(EXERCÍCIO ESCRITO 1):
Com base no excerto sobre o reconhecimento da Guiné-Bissau, explique, em uma a três frases, por que razão Charles Zorgbibe considerava que o caso saía do quadro estrito da antecipação.
(EXERCÍCIO ESCRITO 2):
Apresente o que se segue ao excerto sobre o reconhecimento da Guiné-Bissau, começando depois da última frase.

══ EXCERTO

Vários jus-internacionalistas falam, a propósito, de reconhecimento (colectivo) de Estado. Embora sem aprofundar, Truyol y Serra afirma-o duas vezes[4]. Verdross considera o reconhecimento da República da Guiné-Bissau como o «mais notável» caso de reconhecimento (não prematuro) por alguns Estados e «inclusivamente pela Assembleia Geral da ONU, em 2 de Novembro de 1973, enquanto duravam as hostilidades com Portugal»[5]. Paulette Pierson-Mathy fala de um reconhecimento «quase universal» e conclui que a resolução 3061 implicava, para os Estados que a apoiaram, o reconhecimento solene e colectivo da independência[6]. Também em comentário, Paul Tavernier conclui que, mesmo não tendo a nova República solicitado de imediato a sua admissão na ONU, a aprovação da "Ordem do dia" da Assembleia Geral e da respectiva resolução, «já implicava, parece, o reconhecimento pelas Nações Unidas do novo Estado»[7]. Para Charles Zorgbibe, o caso saía do quadro estrito da antecipação, pois não só o reconhecimento provinha pela primeira vez da Assembleia Geral da ONU como, sobretudo, analisadas as diversas etapas preparatórias da sua declaração de independência, a República da Guiné-Bissau constituía um caso-limite[8]. No resumo de outro especialista, parece indiscutível que, embora posterior a elevado número de reconhecimentos, esta “certificação” da independência por parte da ONU – não obstante as reclamações da “potência administrante”, que, aliás, nem sequer aceitava tal estatuto – contribuiu substancialmente para o reconhecimento da «existência separada» do Estado da Guiné-Bissau[9].
 
5.     Entre a solidão e o desespero
         A proclamação criara um dilema para os aliados de Portugal na NATO[10]. O litígio entre Portugal e a ONU agudizou-se e a tentativa de détente africana que a diplomacia marcelista ensaiara «parecia ter os seus dias contados»[11].

════
══ ITENS

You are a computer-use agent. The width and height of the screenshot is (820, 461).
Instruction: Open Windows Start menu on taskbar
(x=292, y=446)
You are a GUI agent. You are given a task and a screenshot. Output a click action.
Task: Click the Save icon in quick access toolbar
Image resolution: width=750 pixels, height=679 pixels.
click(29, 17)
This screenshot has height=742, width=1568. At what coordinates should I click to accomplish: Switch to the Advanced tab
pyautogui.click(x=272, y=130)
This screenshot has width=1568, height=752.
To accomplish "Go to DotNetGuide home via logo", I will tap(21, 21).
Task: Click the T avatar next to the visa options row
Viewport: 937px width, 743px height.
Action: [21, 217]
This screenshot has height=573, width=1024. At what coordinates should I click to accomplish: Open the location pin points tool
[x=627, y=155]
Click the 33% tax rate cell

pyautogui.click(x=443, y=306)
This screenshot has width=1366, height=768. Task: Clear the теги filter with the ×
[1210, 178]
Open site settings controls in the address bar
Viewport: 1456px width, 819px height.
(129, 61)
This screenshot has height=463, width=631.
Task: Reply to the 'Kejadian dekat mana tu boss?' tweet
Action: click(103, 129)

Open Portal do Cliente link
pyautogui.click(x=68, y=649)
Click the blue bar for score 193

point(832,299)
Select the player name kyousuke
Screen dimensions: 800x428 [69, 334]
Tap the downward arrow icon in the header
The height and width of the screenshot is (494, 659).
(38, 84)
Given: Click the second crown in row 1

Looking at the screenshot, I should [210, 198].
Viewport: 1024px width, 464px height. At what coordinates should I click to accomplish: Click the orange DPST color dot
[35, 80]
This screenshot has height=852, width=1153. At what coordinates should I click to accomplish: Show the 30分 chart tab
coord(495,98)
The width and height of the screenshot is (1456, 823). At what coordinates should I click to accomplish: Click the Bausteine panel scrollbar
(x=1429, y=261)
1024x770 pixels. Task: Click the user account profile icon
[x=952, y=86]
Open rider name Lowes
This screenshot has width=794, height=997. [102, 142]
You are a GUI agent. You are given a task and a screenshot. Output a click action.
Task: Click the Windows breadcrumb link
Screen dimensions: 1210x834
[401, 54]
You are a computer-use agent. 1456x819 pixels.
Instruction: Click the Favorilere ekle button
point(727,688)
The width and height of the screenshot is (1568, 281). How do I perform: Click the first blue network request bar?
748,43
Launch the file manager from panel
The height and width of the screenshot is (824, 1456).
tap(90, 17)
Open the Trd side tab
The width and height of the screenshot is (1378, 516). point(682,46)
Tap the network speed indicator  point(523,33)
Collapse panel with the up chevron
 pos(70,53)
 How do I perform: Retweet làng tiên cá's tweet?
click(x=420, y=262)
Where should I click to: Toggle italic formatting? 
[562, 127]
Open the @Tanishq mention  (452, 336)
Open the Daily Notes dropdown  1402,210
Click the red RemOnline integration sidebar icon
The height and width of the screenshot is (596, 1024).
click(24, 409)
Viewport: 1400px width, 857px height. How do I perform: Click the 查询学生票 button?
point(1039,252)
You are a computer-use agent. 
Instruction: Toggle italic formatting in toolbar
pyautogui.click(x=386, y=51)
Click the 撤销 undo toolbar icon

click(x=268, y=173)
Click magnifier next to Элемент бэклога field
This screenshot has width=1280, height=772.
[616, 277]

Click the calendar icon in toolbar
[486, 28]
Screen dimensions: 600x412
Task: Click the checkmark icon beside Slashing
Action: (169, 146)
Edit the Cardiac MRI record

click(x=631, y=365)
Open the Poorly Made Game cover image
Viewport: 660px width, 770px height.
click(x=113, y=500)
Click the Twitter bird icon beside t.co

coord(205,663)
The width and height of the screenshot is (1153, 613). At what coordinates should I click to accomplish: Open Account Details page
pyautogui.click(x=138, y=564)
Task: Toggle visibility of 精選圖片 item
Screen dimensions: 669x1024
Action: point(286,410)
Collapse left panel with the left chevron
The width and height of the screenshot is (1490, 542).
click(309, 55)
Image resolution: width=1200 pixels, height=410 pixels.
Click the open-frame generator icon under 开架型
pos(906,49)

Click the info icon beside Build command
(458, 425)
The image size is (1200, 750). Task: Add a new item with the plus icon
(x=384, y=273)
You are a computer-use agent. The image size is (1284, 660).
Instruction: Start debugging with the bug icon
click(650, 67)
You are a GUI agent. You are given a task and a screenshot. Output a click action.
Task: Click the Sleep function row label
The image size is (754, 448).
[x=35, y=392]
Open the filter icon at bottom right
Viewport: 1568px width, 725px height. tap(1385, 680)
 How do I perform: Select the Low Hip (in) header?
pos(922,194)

════

(RESPOSTA À TAREFA 1):
O reconhecimento provinha, pela primeira vez, da Assembleia Geral da ONU. Além disso, e sobretudo, analisadas as diversas etapas preparatórias da declaração de independência, a República da Guiné-Bissau constituía um caso-limite.

(RESPOSTA À TAREFA 2):
 Acentuando a clara «degradação da imagem de Portugal na ONU»[12], a subsequente resolução 3067, de 16 de Novembro, convidou a República da Guiné-Bissau (em vez do PAIGC, com o inerente estatuto de "observador") a participar na III Conferência das Nações Unidas sobre o Direito do Mar, e, em 17 de Dezembro, a Assembleia Geral aprovou os poderes da delegação de Portugal apenas «tal como ele existe no interior das suas fronteiras na Europa», sublinhando expressamente que esses poderes não se estendiam aos «territórios sob dominação portuguesa de Angola e de Moçambique» nem à Guiné-Bissau «que é um Estado independente».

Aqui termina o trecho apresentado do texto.